Quest For Fire
Skrillex
Ce 17 février, Skrillex a sorti un nouvel album. En 2011, la nouvelle aurait été attrayante. En 2015, elle aurait été anecdotique. En 2023, elle semble tout juste hors de propos.
Pourtant, la trajectoire de Skrillex est ce que tout·e fan de l’immense famille des musiques pop rêverait d’avoir. Plus une carrière à la Paul McCartney qu’à la Calvin Harris. Arrivé en pleine explosion du brostep à la fin des années 2000, méprisé par les puristes de la bass music, il avait tout d’un type beaucoup trop energized pour être honnête. Peut-être que ce qu’il faut à une superstar de sa vague, c’est tout simplement qu’elle cesse. Après dix ans de projets de moins en moins suivis mais de plus en plus solides, voilà qu’il propose Quest For Fire, un disque-témoin proposant un regard rétrospectif sur son parcours et pourtant d’une actualité absolument brûlante.
Et même pas besoin de lancer l’album pour comprendre de quoi il retourne. À la simple lecture des titres, c’est le défilé de featurings. Porter Robinson, fred again.., Missy Elliott, Noisia, Aluna, Four Tet et une foule d’autres invité·es d’époques et de milieux différents. Tout ce beau linge paradant comme des médailles sur la veste de Skrillex. À la vue de tous, il s’est dérobé pour conquérir le dubstep, la techno, la house, le hip-hop, l’EDM, jour après jour pendant plus de quinze ans.
La preuve que Quest For Fire n’est pas un simple album contextuel, c’est que plusieurs des titres sont disponibles depuis plusieurs semaines, voire plusieurs mois pour certains. On avait déjà craqué pour le « Butterflies » qu’il partage avec Starrah et Four Tet, et on pourrait même aller plus loin en voyant que le featuring avec Mr Oizo est surtout un revival de la période où Quentin Dupieux bossait avec leur pote commun Boys Noize – ça s’appelait Handbraekes, c’était dingue, mais là on n’est pas même sûr que Mr Oizo ait fait plus que signer pour avoir son nom dessus.
Mais même avec autant de collaborateurs·rices et de temps, l’album a une patte. Celle de son créateur, qui a transformé l’énergie sans filtre – littéralement – de son « Scary Monsters And Nice Sprites » en une aventure plus proche de la garage et du breakbeat. Capable d’absorber plus dans son vortex artistique, le Skrillex de 2023 est le grand frère de Fred again…, est capable de donner vie à des titres aussi dingues que le « XENA » qu’il partage avec la chanteuse Nai Barghouti, ou de rendre Missy Elliott carrément actuelle.
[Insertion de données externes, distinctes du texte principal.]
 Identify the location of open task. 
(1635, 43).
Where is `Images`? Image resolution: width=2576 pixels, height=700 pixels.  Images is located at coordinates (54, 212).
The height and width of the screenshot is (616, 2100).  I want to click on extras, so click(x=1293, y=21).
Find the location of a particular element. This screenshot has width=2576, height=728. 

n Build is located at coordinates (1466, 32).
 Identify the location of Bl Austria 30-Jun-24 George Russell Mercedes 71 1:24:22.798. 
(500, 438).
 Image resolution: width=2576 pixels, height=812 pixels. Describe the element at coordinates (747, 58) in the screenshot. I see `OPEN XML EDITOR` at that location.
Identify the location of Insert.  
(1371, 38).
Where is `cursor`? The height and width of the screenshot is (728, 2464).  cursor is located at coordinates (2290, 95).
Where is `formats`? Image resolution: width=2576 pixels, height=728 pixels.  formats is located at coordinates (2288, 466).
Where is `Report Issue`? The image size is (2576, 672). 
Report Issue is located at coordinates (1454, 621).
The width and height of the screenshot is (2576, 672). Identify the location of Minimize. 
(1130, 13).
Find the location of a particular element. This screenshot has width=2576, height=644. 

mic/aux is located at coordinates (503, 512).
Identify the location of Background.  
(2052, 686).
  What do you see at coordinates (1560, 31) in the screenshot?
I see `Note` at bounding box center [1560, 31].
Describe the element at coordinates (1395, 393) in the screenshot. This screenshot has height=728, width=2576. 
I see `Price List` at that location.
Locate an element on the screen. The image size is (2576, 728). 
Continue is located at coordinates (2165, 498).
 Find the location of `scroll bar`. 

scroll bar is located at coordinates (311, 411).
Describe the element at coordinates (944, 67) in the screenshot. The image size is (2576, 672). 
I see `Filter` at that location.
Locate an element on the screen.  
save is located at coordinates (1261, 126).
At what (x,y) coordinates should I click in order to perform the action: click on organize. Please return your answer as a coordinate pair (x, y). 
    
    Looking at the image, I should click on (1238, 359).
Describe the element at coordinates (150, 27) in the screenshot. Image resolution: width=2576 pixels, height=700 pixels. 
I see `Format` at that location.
Alors, dubstep is dead ? Au contraire, le brostep de Skrillex, celui dont il a été le porte-étendard pendant des années, est subtilement intégré à l’histoire de la bass music, à tel point qu’un titre comme « Tears » semble tout droit sorti de la meilleure époque de Deep Medi. Il apparaît alors comme ce qu’il a toujours été : un amoureux et un passionné des musiques électroniques. Il les comprend, il les aspire, et maintenant, les inspire. On rêve que la synthèse prenne parce que des sonorités comme celles de « Supersonic (my existence) » auraient été impossibles en 2008, et la preuve, c’est qu’on ne fait pas simplement dans la nostalgie, puisqu’il a été écouté cinquante millions de fois sur Spotify. Si c’est ça la mort, ça va être facile.
Pour boucler le tout, le message apparaît plus clairement que jamais dans le dernier titre du disque : still here. On l’avait bien compris. Skrillex n’est pas un dinosaure dont la gloire ne se perçoit que derrière le rideau, tout influent qu’il est dans le milieu musical. Il est toujours là, et with the ones i came with. Photo de famille, apologie de la bass music, opération coup de poing – Quest For Fire, c’est tout ça à la fois. Voilà tout ce à quoi on a bien eu le temps de penser pendant au moins une journée, quand le lendemain, le 18 février 2023, il a simplement balancé un autre album.